We pulled up a little after nine. After losing our GPS signal about three times, drive out to the middle of nowhere, then driving for another half hour on a dirt road, Cortana (nickname for the GPS because OJ is a Halo Fan) happily chirped that we had arrived at our destination. A little sign pointed towards a trailer and another building. There was a field, a couple of benches. We were definitely in BFE.
“You need to stop reading stuff on Pinterest,” OJ said, looking around at the field.
“Come on, this is an adventure,” I said, climbing out of the car.
“It was an adventure getting here,” he said, grabbing our scuba diving bags. “Let me get this straight; we are going cave diving in the middle of nowhere in Florida.
“Probably snorkeling, my ears have been popping all morning long.”
A couple of months, my best friend tagged me on something on Facebook “Hey Heath, our next adventure.” A little research later, and I found out that this video was shot only an hour away from my parents’ place in central Florida. Most of the reviews were positive talking about how easily of a dive was (all you need is a basic Open Water Certification) or if you weren’t certified, you can just put on a mask and snorkel around.
I was a little leery since it’s been a couple of years since my last dive. But all the dive sites said it was an easy dive. I told OJ about it, but after the drive out there, he wasn’t convinced.
Devil Den, located in Williston, is one of the many water caverns that littered the underground of Florida. There is a big reason why you never hear of basements in Florida. Dig 6 feet, and you hit the water.
The Den got its name because on cold mornings the early settlers could see steam rising from the hole. The air must have been cold because the water is about 72 Celsius.
After a couple of owners later it was rebranded as being a scuba diving school and a place to go swim in a cave without having to have all the training.
In the registration office, after asked a ton of questions, and my ears still popping, we decided to try snorkeling. The lady behind the counter was nice enough to transfer the fees over if we decided to change our minds.
She told us that the deepest the cave is about 55 feet (most of my dives have been over 60 feet) and good luck find that area. I did manage to find it, but to tell you the truth; it wasn’t that exciting. The cave is about 120 feet in diameter and mushroom shaped. There are a couple of tunnels out of the cave through the underwater cavern system that makes up Florida core, but either they are too small for a human or have been barred off. Completely safe for those who never dive a cave and wanted to try.
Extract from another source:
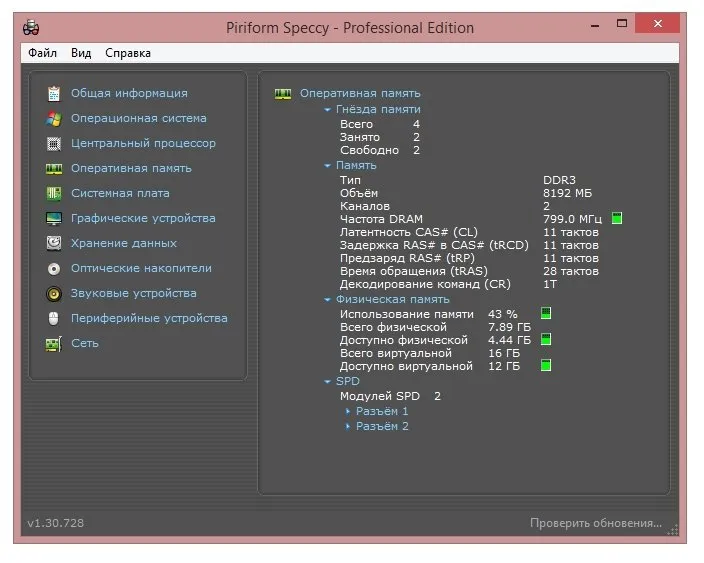Click the disc icon for Оптические накопители
This screenshot has height=563, width=704.
(54, 269)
“It’s about the size of a large swimming pool and other being a little dark down there; most people find it an easy dive or snorkel. But don’t worry they have the camera all around the cave so that you wouldn’t get lost.
After paying the fee (I believe it was $15 per person plus extra for whatever you need to rent) and filling out a ton of paperwork, we struggled into our rental wetsuits and went into the cave.
You take a boardwalk and a flight of stair down into the cavern. At the bottom of the stairs is an underwater platform. One person down the stairs at a time, because they are very narrow and slippery.
She wasn’t kidding about being like a pool. The cave was maybe a couple of hundred feet wide with blue cold water.
When we first got down there, there was a school group of about 15 young boys that were learning about rocks. Two teachers were down there instructing them on what they needed to find. Once they had their list, the kids paired up and started to snorkel around. Once in a while, I would hear them call out to the teacher that they found whatever they were looking for. Other than that, it was quiet. OJ and I headed into the water to explore.
Crystal clear and very refreshing. The water was alive with the life. In my exploring I found a couple of frogs that were enjoying one of the rocks, cave fish swim around, darting behind rocks and the stairs. I brought the GoPro, but there wasn’t much light.
One of the teachers loaned us a light so we could explore the darker areas of the caves. About 15 minutes into our exploring, the school children left (he told us to keep the light since he will be back with the next group in a half an hour) and we had the place to ourselves.
At one point, I floated under the hole, and all you could see was the greenery and the sky. The cave was silent except for the sound of trickling water.
OJ floated up next to me. “Got to admit this was a good find, even if we couldn’t dive it.” He said.
“See sometimes being addicted to Pinterest pays off.”
“I can’t get over how refreshing the water feels.”
We continue to explore in silent just enjoy the cave, the rocks, the water and the fish. As we started to get out, a group of guys was making their way into the cave. One shouted down in broken English, “How is it?”
“Amazing,” I said.
We climbed out and stripped out of our wetsuits. OJ sat on the porch of the building eating a Snickers, and I walked the trail that leads you to the whole. Covered by green and plants, it was hard to see. A little platform allows you to peer into the hole. Some of the people down there waved back at me, before diving into the water.
We climbed back into the car, hoping that Cortana could find our way back to my parents’ place. Not bad for something that Aimee posted on Facebook.
“The next time we are scuba diving it, you are just going to have to be drugged up for it,” OJ said pulling out onto the dirt road.
Yes, we are going to return, and bring the best friend along. Worse case, if I have another ear infection, she is certified too.